Je lui allois repartir, lorsqu’il me tira par le bras pour me montrer un vallon de merveilleuse beauté. « Apercevez-vous, me dit-il, cette enfonçure de terrain où nous allons descendre ? On diroit que le coupeau des collines qui la bornent, se soit exprès couronné d’arbres, pour inviter par la fraîcheur de son ombre les passans au repos.
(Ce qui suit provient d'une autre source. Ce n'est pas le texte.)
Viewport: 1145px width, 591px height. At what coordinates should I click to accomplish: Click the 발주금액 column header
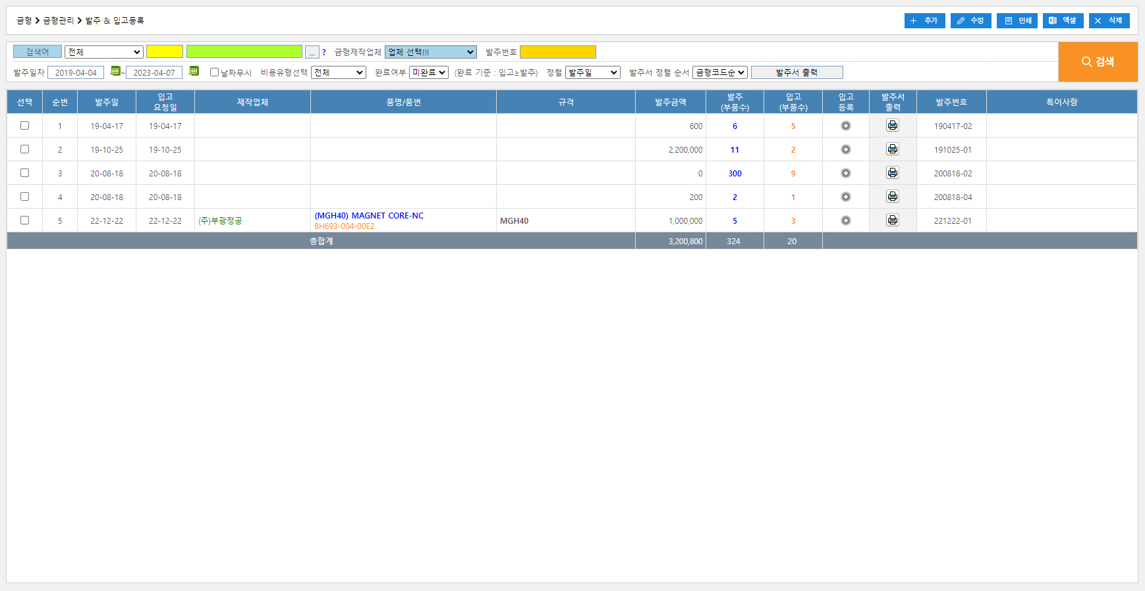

« C’est au pied de l’un de ces coteaux que le Lac du Sommeil prend sa source ; il n’est formé que de la liqueur des cinq Fontaines. Au reste s’il ne se mêloit aux trois Fleuves, et par sa pesanteur n’engourdissoit leurs eaux, aucun animal de notre Monde ne dormiroit. »

Je ne puis exprimer l’impatience qui me pressoit de le questionner sur ces trois Fleuves, dont je n’avois point encore ouï parler : mais je restai content, quand il m’eut promis que je verrois tout.

Nous arrivâmes bientôt après dans le vallon, et quasi au même temps, sur le tapis qui borde ce grand Lac.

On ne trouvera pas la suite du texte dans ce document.